+++ Source material
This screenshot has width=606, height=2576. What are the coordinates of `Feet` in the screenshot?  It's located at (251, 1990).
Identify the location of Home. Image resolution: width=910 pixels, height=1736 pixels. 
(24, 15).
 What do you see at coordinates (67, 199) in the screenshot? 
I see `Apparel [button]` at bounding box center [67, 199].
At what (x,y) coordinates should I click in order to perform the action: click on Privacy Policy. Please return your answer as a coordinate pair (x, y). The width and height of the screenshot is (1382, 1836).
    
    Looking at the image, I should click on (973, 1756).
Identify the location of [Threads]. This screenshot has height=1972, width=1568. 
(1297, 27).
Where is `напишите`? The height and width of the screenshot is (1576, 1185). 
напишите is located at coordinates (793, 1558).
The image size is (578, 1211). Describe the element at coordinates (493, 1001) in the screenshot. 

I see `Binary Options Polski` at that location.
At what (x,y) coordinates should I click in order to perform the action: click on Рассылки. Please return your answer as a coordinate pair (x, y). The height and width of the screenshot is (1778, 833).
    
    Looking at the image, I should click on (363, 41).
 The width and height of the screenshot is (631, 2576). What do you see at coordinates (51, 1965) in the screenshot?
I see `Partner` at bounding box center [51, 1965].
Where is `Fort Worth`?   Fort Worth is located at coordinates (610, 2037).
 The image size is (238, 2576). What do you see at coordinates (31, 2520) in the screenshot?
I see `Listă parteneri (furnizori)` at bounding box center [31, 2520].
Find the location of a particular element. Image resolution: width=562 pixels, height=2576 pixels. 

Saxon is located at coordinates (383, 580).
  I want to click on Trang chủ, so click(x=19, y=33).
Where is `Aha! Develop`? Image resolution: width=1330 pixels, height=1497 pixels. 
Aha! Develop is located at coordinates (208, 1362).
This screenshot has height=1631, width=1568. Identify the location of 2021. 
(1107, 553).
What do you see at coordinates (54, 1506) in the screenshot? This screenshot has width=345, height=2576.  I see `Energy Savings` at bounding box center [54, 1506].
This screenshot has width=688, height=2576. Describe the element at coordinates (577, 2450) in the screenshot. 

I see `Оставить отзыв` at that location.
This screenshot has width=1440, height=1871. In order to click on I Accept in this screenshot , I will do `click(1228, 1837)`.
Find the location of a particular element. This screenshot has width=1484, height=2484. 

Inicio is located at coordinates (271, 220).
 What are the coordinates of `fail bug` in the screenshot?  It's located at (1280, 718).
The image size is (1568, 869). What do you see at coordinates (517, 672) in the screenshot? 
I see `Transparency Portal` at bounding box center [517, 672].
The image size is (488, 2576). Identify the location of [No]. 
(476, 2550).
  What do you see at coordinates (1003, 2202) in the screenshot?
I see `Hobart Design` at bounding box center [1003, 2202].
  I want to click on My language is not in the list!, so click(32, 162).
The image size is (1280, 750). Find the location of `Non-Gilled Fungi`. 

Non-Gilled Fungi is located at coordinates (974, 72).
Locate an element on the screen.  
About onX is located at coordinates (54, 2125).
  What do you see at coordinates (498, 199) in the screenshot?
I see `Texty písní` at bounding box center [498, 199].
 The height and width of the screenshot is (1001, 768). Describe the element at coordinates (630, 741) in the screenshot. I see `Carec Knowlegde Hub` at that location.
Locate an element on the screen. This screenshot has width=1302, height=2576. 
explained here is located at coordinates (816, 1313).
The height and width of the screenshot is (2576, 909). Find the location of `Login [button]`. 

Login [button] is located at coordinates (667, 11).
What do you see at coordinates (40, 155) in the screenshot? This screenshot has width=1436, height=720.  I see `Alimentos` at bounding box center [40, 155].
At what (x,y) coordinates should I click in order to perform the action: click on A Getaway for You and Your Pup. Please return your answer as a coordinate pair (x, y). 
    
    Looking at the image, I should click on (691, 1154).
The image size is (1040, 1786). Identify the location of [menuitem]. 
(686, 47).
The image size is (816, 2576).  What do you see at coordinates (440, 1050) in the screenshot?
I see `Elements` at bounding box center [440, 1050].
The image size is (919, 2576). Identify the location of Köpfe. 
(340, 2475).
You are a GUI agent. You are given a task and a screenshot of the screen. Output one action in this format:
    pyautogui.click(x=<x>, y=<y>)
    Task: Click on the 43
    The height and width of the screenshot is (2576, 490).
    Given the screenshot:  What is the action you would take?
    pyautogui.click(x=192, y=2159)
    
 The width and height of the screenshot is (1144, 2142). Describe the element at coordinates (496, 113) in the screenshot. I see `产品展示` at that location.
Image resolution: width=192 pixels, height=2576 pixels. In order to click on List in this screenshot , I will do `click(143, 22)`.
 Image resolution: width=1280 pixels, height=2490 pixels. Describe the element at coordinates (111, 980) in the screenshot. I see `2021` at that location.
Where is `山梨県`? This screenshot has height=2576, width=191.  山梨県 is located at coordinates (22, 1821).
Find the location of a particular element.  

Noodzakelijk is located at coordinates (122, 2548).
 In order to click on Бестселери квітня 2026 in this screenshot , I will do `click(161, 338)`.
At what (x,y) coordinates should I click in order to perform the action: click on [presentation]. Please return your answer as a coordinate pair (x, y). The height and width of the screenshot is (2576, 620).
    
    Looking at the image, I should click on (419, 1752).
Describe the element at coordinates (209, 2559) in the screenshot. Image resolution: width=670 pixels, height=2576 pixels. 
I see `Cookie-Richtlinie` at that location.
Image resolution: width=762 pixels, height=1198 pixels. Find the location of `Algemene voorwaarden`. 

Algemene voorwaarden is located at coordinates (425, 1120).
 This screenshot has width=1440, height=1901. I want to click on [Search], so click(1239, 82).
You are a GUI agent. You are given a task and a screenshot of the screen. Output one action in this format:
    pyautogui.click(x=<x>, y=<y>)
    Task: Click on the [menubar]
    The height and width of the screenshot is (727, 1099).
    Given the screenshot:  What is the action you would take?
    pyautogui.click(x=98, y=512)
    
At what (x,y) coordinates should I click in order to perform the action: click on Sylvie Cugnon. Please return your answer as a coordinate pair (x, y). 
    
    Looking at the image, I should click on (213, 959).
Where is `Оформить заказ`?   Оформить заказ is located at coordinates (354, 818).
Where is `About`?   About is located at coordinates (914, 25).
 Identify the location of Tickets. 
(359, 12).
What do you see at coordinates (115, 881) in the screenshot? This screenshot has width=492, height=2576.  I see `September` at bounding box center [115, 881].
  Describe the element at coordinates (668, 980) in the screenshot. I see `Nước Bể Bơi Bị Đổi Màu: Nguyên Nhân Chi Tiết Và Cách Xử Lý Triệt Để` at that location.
++++++
Rewrite the stretch from the line containing "In order to click on Бестселери" through the line containing "coordinates (354, 818).", swapping "coordinate pair" for "pair of numbers" and leaving every other character unchanged.

**Task solution:**
 In order to click on Бестселери квітня 2026 in this screenshot , I will do `click(161, 338)`.
At what (x,y) coordinates should I click in order to perform the action: click on [presentation]. Please return your answer as a pair of numbers (x, y). The height and width of the screenshot is (2576, 620).
    
    Looking at the image, I should click on (419, 1752).
Describe the element at coordinates (209, 2559) in the screenshot. Image resolution: width=670 pixels, height=2576 pixels. 
I see `Cookie-Richtlinie` at that location.
Image resolution: width=762 pixels, height=1198 pixels. Find the location of `Algemene voorwaarden`. 

Algemene voorwaarden is located at coordinates (425, 1120).
 This screenshot has width=1440, height=1901. I want to click on [Search], so click(1239, 82).
You are a GUI agent. You are given a task and a screenshot of the screen. Output one action in this format:
    pyautogui.click(x=<x>, y=<y>)
    Task: Click on the [menubar]
    The height and width of the screenshot is (727, 1099).
    Given the screenshot:  What is the action you would take?
    pyautogui.click(x=98, y=512)
    
At what (x,y) coordinates should I click in order to perform the action: click on Sylvie Cugnon. Please return your answer as a pair of numbers (x, y). 
    
    Looking at the image, I should click on (213, 959).
Where is `Оформить заказ`?   Оформить заказ is located at coordinates (354, 818).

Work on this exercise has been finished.